■ PROBLEM TO WORK ON:
All lines in the records below that hold "Task" are to be shown.

■ Saved entries:
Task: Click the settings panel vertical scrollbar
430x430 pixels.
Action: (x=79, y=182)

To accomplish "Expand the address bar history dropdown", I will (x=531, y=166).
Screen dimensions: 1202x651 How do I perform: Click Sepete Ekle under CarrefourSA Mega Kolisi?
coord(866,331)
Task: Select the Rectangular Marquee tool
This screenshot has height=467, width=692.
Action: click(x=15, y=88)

■ REPLY TO THE EXERCISE:
Task: Click the settings panel vertical scrollbar
Task: Select the Rectangular Marquee tool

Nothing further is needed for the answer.